**Selected extract**
---
Types of member and limits of liability

A

Nowadays the majority of the members (measured by premium volume) are companies (corporate members) rather than private individuals. Private members may have unlimited or limited liability, although no new unlimited liability members are admitted. Corporate members have limited liability and must be a separate legal entity to the managing agent, although they are often owned by the same insurance group.

The difference between limited and unlimited relates to what mechanisms can be used to collect liabilities. In essence, unlimited liability members can be made personally bankrupt while limited liabilities can only be collected up to the amount of capital deposited with Lloyd’s. However, should a limited liability name wish to continue writing business, they will be required to provide additional capital to cover existing losses.

17
Q

Explain the difference between managing agents and members’ agents.

A

Managing agents are responsible for managing the syndicate on the members’ behalf. They act in the interests of all members of the syndicate, which may include corporate members.
---
Element and text position data:
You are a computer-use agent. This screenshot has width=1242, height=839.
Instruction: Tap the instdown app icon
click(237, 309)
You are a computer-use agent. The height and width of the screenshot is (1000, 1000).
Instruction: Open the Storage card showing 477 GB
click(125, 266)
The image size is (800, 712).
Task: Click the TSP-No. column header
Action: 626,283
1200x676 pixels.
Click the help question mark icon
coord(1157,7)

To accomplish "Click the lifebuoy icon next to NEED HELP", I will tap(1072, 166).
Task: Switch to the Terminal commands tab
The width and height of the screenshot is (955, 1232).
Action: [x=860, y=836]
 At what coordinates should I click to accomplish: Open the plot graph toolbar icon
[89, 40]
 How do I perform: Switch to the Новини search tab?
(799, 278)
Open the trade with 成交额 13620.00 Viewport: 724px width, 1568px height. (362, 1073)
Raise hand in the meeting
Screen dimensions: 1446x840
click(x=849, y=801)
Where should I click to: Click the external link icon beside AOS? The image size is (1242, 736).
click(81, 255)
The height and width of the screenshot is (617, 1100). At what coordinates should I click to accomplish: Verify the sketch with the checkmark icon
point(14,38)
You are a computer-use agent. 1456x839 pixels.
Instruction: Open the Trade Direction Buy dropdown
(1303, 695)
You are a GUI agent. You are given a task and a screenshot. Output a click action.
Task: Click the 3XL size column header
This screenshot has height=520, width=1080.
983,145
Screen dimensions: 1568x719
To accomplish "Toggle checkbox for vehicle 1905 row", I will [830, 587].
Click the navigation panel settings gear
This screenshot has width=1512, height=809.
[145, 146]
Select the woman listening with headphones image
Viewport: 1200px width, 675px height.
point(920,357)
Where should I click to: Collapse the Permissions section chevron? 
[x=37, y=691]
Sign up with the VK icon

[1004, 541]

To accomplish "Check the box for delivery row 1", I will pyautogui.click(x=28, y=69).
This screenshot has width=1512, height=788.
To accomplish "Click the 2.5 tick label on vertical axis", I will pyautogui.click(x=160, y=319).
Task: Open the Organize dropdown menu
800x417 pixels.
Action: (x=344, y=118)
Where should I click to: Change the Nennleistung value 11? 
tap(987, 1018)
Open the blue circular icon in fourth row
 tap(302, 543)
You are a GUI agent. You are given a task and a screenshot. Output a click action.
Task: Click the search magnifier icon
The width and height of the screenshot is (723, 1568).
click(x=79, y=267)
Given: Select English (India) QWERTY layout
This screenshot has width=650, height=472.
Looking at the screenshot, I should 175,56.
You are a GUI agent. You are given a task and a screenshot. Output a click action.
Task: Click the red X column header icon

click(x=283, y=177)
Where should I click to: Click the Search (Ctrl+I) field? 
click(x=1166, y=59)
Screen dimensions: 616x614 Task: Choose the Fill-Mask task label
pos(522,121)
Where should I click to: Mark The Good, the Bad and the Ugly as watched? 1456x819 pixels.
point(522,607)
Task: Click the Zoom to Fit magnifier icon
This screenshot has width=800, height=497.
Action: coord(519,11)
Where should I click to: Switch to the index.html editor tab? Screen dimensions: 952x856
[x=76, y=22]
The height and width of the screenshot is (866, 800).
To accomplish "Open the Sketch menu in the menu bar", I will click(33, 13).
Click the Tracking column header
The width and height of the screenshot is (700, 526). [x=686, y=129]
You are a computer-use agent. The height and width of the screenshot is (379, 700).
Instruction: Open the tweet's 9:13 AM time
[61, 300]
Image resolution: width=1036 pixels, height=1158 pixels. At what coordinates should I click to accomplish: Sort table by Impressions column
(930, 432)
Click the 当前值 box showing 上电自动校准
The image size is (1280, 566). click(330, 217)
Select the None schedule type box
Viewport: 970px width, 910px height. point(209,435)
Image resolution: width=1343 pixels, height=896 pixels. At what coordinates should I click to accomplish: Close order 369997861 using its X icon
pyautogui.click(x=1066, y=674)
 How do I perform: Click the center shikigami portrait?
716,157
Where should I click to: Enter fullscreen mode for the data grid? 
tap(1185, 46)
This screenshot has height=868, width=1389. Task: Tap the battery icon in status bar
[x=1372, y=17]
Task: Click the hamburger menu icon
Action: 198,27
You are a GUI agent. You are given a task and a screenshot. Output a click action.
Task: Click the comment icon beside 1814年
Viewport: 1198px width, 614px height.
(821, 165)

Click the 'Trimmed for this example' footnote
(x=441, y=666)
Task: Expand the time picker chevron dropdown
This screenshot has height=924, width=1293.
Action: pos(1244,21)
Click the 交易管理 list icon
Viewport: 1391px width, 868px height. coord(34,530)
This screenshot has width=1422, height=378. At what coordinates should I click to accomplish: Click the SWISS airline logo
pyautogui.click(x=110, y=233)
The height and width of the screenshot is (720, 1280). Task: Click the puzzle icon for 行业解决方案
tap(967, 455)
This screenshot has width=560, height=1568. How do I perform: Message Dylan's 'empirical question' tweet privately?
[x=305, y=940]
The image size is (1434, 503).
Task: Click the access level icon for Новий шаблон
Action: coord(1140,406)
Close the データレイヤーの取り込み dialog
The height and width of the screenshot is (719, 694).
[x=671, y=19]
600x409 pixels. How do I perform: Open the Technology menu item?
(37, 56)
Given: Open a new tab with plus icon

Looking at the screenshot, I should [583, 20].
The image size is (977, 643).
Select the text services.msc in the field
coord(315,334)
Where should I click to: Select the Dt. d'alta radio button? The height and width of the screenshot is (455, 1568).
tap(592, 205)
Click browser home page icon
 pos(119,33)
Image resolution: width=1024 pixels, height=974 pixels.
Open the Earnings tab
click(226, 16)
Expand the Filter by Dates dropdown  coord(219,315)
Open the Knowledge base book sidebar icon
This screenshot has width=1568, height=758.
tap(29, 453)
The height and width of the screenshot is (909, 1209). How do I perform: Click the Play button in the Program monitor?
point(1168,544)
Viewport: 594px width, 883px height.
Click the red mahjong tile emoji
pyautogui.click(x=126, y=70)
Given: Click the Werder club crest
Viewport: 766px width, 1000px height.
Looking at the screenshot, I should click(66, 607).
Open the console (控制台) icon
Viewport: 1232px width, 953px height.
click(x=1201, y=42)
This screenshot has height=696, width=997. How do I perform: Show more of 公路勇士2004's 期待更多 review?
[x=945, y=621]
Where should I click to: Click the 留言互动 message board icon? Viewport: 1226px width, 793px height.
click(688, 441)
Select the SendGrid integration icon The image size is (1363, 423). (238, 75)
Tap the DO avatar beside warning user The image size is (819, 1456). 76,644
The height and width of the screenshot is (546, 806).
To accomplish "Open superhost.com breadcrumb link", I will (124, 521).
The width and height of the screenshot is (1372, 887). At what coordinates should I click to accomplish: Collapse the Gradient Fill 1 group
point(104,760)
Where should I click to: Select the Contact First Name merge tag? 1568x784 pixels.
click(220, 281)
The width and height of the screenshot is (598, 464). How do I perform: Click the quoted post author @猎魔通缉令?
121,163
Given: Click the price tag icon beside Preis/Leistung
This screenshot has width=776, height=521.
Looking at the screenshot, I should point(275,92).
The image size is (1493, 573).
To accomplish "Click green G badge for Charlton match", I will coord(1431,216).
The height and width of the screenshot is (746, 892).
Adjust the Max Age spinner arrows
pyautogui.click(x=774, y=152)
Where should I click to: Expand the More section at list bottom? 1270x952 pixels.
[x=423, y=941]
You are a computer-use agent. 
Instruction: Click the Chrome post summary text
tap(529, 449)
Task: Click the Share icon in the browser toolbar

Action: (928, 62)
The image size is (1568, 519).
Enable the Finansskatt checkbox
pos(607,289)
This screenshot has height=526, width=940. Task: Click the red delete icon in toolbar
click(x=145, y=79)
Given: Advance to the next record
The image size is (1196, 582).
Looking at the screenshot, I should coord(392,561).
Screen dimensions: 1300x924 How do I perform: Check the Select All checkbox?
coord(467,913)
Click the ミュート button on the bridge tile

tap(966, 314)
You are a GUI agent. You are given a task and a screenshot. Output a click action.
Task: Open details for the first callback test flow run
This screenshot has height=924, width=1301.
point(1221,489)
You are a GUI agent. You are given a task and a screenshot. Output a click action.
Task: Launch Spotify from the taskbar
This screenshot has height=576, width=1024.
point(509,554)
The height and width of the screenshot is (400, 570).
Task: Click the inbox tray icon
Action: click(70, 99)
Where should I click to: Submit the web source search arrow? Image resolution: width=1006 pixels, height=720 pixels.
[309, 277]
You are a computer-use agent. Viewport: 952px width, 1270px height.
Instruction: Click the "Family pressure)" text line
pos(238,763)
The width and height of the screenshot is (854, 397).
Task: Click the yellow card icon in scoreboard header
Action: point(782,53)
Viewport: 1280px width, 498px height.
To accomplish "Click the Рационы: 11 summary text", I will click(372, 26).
---
**Given instruction**
Rewrite the text on Lloyd’s members from "Types of member" to "cover existing losses.", putting "premium income" in place of "premium volume". None of the entries are needed for this work.

**The result**
Types of member and limits of liability

A

Nowadays the majority of the members (measured by premium income) are companies (corporate members) rather than private individuals. Private members may have unlimited or limited liability, although no new unlimited liability members are admitted. Corporate members have limited liability and must be a separate legal entity to the managing agent, although they are often owned by the same insurance group.

The difference between limited and unlimited relates to what mechanisms can be used to collect liabilities. In essence, unlimited liability members can be made personally bankrupt while limited liabilities can only be collected up to the amount of capital deposited with Lloyd’s. However, should a limited liability name wish to continue writing business, they will be required to provide additional capital to cover existing losses.